**** Records for the exercise ****

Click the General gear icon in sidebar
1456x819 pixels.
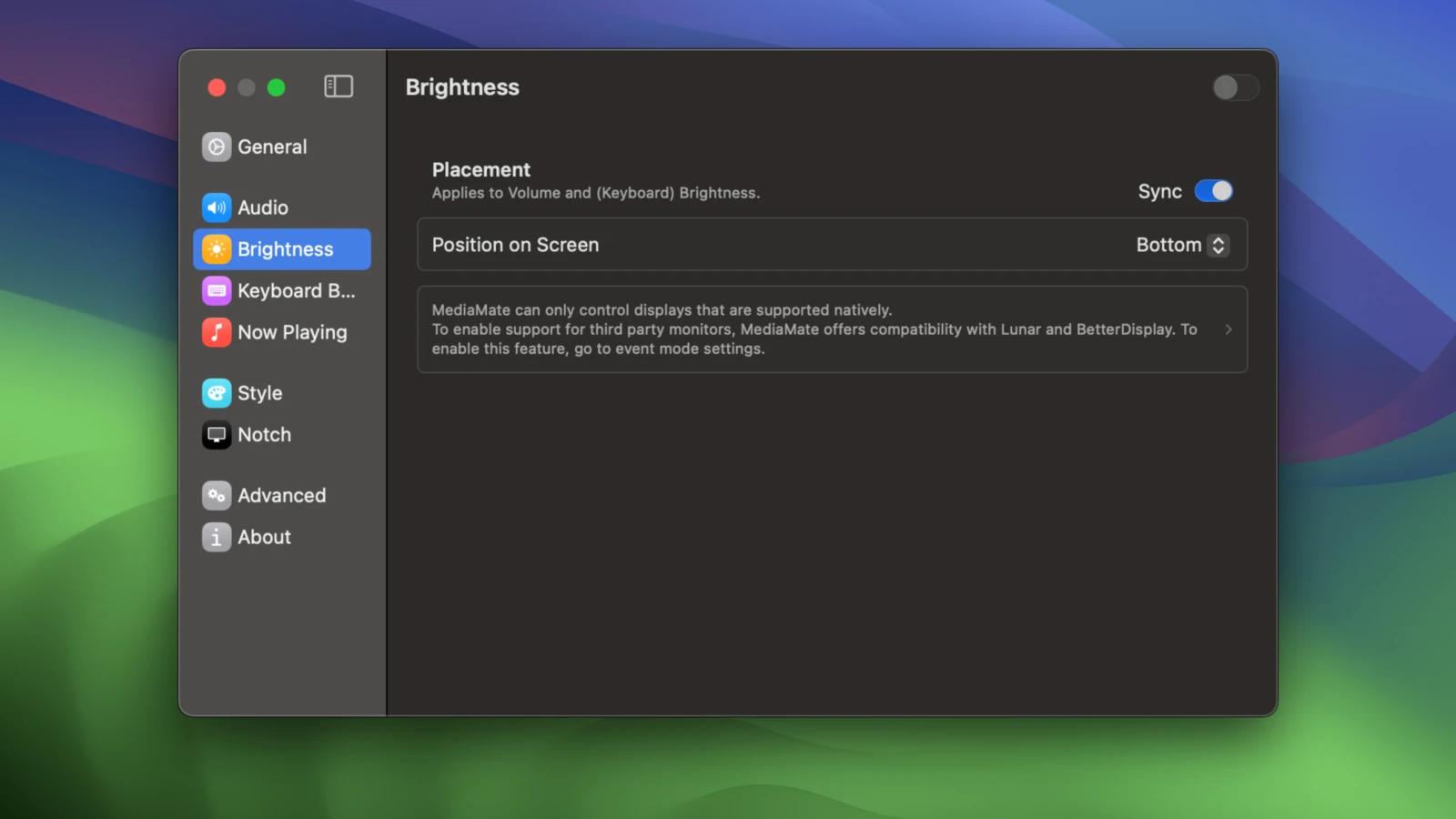217,147
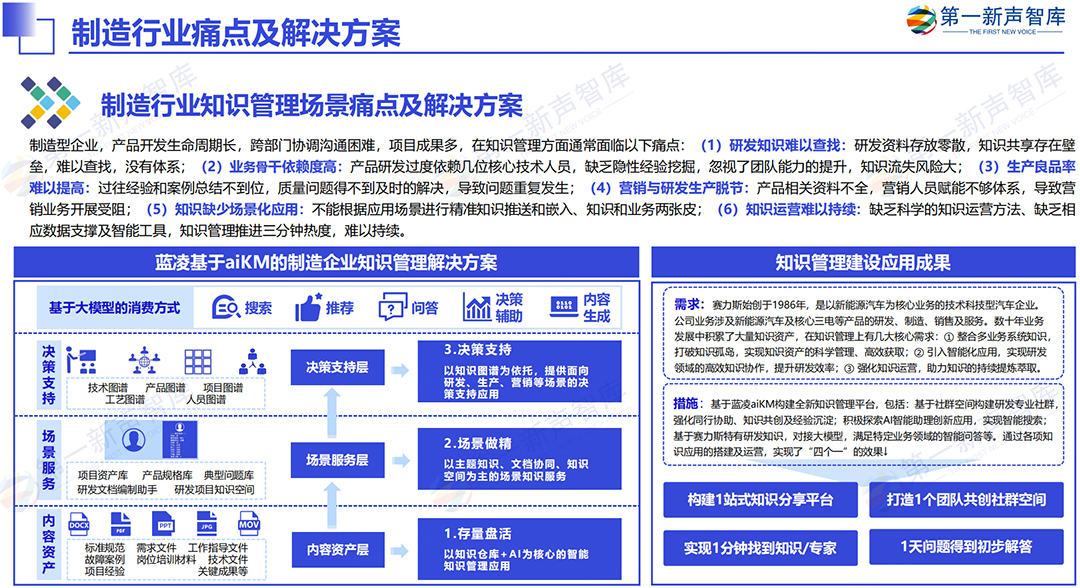Select the 内容生成 document icon
Screen dimensions: 1080x588
pyautogui.click(x=565, y=307)
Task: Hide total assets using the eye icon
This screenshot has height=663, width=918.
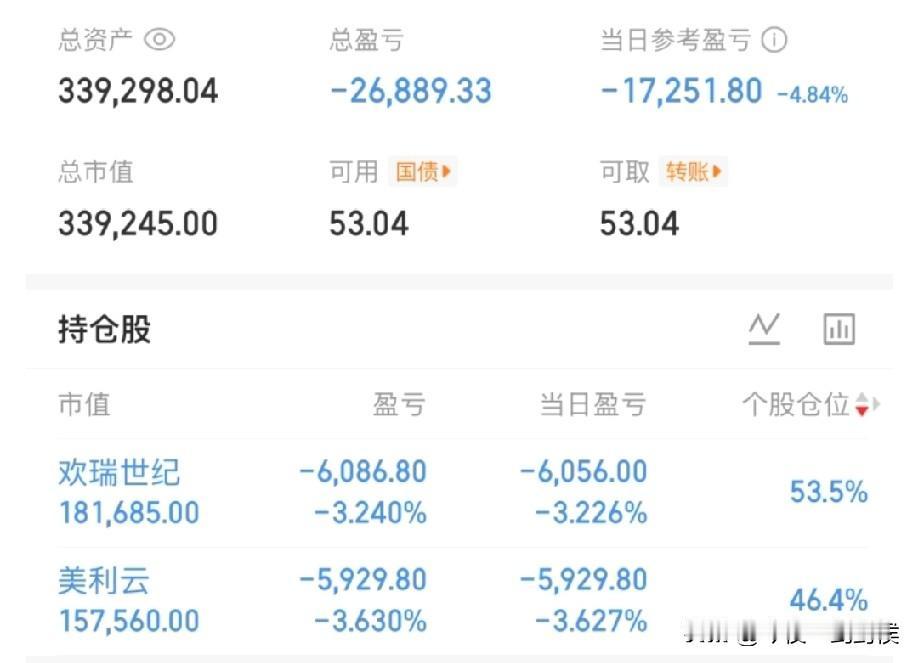Action: pyautogui.click(x=157, y=40)
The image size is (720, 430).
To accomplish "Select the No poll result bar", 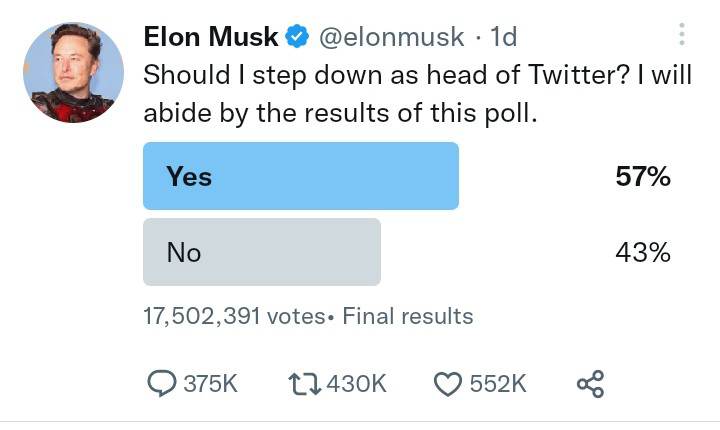I will click(x=261, y=252).

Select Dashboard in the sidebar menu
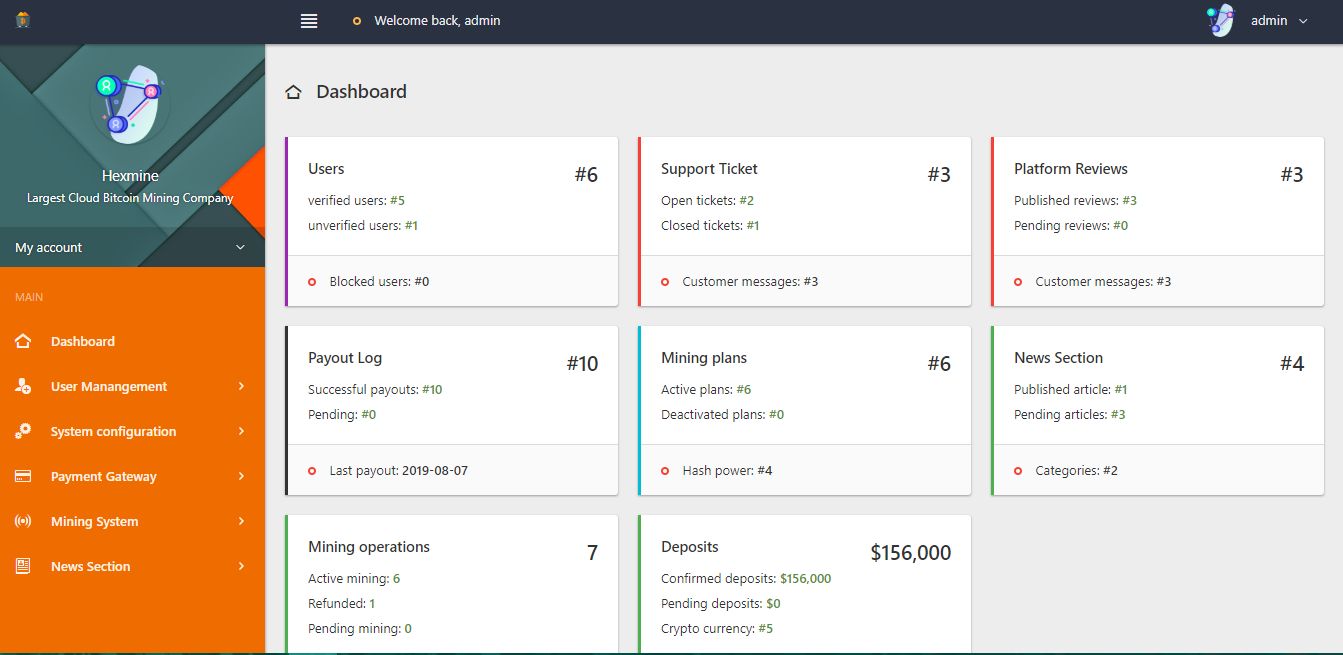[83, 341]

****

- **Aim of the exercise**: Exact repetition is the task: every line from the start of the data to the line with "The image size is (720, 430).", inclusive, and none after it, pictures omitted.

- **Output below**:
Click the General gear icon in sidebar
1456x819 pixels.
217,147
Select the 内容生成 document icon
Screen dimensions: 1080x588
pyautogui.click(x=565, y=307)
Task: Hide total assets using the eye icon
This screenshot has height=663, width=918.
Action: pyautogui.click(x=157, y=40)
The image size is (720, 430).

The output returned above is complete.